Generic trie implementation in Java

Question 1

I implemented a Trie data structure in Java, to test my understanding of the concept. I tried (pun intended :) ) to follow TDD steps along the way (i.e., add first a failing test case, and implement functionality after ensuring that it really fails). I'm posting here the end result. Besides the implementation itself, I'm also interested in the quality of the tests.

I'm mostly interested in the following aspects:

Is this a correct implementation of the Trie data structure? If not, then what are the mistakes?
Can the performance or the effectiveness (both in speed, as well as in readability) of the implementation be improved?
Can you think of any test case, which would cause an issue in this implementation, besides the trivial NPE issues, if null is passed to the methods (I intentionally left out the if (word == null) ... checks to make the code shorter)? (In other words, a test that exposes a bug.)
Would you improve anything in the unit tests?

Of course, any other suggestion is also welcome.

What I already know could be improved:

I intentionally left out the isLeaf part for now. (Which tells, for each node, if it is the end of a complete word.
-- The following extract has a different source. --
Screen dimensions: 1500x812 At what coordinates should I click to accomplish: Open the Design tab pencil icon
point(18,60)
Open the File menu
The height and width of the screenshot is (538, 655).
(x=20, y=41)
E.g., if we had a "path" for hello, then both the o at the end, as well as the last l could have the isLeaf flag set to true.)
string2Coll method could be written in a more elegant way, using Java 8 (but for some reason my Eclipse can not set Java 8 code generation, although I have JDK for Java 8 installed -- and at this point, I'm not too interested in that aspect)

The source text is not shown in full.